The record amplifier is based on tube section 6A which provides some signal amplification. Additionally passive 1st order filtering before the grid provide -6dB/octave roll-off of low and high frequencies.
The bias oscillator circuit is based around a tube section 6B, a handful of capacitors, resistors and an inductor. The oscillator circuitry generates the A.C. bias voltage—a high frequency (50KHz to 60KHz) sinusoidal waveform. In layman’s terms, biasing “shakes up” and randomises the atomic-sized magnetic particles on the recording medium (Binson’s patented magnetic drum) to create a uniform “blank slate” for the record head to “print” the audio signal onto. More technically, the bias shifts the recorded audio signal into the “linear region” of the recording medium’s magnetization curve; it’s purpose is to cancel out non-linearities, yielding distortion-free recording. The frequency of the bias oscillator in a tape recording machine is typically just over five times the highest audible frequency, which, in the case of the Echorec, sets the upper frequency limit at around 10KHz to 12KHz.

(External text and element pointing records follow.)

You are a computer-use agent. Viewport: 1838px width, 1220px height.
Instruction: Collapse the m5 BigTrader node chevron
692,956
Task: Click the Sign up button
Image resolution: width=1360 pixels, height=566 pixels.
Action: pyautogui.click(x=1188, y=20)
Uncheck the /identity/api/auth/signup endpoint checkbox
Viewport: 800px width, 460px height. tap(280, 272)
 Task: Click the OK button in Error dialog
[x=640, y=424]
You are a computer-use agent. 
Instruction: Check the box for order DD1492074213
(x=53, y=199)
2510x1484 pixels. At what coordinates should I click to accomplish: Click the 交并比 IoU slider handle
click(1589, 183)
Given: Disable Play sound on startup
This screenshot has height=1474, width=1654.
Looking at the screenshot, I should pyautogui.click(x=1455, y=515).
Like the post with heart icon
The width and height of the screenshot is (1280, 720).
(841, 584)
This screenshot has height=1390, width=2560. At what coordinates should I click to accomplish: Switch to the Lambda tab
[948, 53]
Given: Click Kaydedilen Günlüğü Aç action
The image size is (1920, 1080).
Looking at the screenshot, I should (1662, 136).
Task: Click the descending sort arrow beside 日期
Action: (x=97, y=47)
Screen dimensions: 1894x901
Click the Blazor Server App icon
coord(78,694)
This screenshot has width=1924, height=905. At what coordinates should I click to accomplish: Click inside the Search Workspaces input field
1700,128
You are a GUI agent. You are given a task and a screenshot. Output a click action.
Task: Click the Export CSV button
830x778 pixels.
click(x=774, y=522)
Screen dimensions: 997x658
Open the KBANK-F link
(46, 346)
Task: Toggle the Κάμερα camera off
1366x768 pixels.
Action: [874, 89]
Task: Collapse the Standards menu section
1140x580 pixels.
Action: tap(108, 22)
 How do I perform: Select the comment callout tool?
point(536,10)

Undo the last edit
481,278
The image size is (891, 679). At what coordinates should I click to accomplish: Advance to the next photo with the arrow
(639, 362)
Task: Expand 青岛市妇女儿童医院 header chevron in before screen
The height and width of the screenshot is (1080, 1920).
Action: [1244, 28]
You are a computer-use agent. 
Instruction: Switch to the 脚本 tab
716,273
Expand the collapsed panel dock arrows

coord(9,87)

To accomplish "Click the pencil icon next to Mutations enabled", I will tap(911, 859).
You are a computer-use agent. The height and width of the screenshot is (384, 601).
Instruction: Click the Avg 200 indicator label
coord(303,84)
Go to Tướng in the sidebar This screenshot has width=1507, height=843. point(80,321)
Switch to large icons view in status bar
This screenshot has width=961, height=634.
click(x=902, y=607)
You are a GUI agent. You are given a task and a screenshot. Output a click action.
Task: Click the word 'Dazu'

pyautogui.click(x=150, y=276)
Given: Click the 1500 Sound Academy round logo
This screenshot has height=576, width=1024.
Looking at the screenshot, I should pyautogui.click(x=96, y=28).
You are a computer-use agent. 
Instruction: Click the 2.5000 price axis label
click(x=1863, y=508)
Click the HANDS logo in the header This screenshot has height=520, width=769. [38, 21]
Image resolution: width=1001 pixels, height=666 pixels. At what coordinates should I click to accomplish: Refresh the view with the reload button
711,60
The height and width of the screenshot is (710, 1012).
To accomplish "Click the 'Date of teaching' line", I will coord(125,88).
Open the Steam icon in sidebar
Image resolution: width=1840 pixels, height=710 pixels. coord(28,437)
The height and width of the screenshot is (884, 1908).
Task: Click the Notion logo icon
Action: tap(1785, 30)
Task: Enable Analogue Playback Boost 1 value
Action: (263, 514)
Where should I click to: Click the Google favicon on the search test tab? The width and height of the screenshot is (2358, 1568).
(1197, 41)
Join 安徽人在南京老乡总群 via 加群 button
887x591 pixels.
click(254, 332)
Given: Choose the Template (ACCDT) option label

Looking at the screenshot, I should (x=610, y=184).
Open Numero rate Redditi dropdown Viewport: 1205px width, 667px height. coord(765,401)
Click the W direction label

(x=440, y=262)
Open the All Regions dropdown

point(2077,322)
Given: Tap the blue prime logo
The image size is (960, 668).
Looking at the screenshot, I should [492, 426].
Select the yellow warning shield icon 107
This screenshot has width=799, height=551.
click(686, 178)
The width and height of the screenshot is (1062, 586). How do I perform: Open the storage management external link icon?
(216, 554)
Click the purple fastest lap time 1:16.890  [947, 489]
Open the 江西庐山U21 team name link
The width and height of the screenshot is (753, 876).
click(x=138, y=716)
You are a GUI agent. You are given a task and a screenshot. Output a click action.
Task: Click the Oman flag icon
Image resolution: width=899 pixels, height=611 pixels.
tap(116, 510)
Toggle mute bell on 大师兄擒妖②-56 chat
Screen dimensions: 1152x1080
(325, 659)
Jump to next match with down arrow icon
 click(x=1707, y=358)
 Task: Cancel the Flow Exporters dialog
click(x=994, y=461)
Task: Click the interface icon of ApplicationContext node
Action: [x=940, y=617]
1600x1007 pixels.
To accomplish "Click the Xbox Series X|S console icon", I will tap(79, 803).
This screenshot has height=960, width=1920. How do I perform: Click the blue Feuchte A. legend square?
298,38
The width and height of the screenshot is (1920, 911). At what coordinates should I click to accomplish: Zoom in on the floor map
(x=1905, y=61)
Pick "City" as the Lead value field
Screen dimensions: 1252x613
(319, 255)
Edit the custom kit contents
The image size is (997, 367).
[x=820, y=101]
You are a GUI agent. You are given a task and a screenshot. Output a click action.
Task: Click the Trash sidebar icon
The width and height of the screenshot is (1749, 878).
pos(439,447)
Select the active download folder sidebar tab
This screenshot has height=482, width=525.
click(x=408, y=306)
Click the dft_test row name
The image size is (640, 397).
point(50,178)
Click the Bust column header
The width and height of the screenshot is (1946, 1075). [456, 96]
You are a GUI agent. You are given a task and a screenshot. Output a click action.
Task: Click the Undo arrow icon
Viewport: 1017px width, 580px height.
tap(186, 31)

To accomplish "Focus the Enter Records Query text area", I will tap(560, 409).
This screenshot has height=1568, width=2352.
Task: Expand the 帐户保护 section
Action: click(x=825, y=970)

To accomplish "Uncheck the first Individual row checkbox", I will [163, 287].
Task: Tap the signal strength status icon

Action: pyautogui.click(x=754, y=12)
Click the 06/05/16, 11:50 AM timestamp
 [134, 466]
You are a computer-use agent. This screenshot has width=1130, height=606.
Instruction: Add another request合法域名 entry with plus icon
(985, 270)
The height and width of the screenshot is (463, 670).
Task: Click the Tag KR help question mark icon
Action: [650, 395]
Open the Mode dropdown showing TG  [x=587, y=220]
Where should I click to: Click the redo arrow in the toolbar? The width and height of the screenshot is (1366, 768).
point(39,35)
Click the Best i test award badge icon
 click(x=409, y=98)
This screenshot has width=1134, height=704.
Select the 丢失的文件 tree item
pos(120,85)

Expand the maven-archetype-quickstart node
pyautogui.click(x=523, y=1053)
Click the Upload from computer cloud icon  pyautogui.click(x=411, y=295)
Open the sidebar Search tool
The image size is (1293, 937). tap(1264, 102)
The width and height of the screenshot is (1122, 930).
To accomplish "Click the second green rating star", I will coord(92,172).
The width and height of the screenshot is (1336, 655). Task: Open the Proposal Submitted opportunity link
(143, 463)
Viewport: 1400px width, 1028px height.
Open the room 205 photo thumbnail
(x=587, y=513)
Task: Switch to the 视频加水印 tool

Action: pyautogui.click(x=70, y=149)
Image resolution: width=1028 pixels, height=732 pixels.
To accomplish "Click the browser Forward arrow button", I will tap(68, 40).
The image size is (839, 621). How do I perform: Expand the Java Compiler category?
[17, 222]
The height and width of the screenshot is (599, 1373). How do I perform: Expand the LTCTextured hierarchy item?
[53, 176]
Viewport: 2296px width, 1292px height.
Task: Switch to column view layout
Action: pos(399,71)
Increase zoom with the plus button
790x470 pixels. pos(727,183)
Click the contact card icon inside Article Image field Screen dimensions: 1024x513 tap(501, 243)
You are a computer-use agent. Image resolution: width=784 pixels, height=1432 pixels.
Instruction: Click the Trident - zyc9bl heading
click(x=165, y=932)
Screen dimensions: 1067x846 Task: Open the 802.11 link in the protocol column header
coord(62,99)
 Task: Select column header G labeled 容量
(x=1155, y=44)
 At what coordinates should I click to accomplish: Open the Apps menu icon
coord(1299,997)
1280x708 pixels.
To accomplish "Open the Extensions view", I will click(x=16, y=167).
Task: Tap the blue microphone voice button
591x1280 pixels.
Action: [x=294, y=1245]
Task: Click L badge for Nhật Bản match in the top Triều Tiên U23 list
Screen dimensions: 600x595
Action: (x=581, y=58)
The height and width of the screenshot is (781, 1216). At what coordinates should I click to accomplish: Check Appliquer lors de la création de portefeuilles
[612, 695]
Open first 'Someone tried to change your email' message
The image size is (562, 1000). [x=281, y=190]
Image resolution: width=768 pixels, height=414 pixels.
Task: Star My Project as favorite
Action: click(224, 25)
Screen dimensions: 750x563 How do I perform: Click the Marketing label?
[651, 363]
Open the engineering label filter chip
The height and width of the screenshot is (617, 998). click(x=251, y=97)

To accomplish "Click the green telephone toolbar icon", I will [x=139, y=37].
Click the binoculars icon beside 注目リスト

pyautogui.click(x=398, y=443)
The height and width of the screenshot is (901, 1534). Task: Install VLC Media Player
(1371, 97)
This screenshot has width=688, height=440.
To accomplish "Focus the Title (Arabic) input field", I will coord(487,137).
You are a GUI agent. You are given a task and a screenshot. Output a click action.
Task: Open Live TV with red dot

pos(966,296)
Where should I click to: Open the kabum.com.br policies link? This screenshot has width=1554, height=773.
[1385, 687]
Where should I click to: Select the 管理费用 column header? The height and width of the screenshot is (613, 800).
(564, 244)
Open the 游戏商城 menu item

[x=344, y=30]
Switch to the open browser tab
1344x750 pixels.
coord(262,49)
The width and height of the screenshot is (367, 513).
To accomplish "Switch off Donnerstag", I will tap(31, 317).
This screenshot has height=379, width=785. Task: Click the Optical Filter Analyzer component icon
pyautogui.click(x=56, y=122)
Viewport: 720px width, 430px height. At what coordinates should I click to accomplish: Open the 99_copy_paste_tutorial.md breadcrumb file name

The audio signal is superimposed over the bias signal and the combined signal routed to the record head. The bias voltage across record head is in the order of 300 volts peak-to-peak (210 volts R.M.S.) and is much, much larger than the audio signal level, which is only a few volts. The amplitude of the bias signal is altered by adjusting the 100pF trimmer. To obtain optimum distortion and upper frequency response of the recorded signal the voltage level of the bias must be calibrated correctly—if the bias level is too low then the delay repeats will sound distorted and if the bias level is too high then the delay repeats will sound mushy, lacking clarity. The bias adjustment is therefore always a compromise between distortion and high frequency content. The heads must also be aligned and set up properly to obtain the best audio performance from the machine. Note: in the tube model ‘T7E’ Echorec, the impedance of the record head is approximately 400Ω.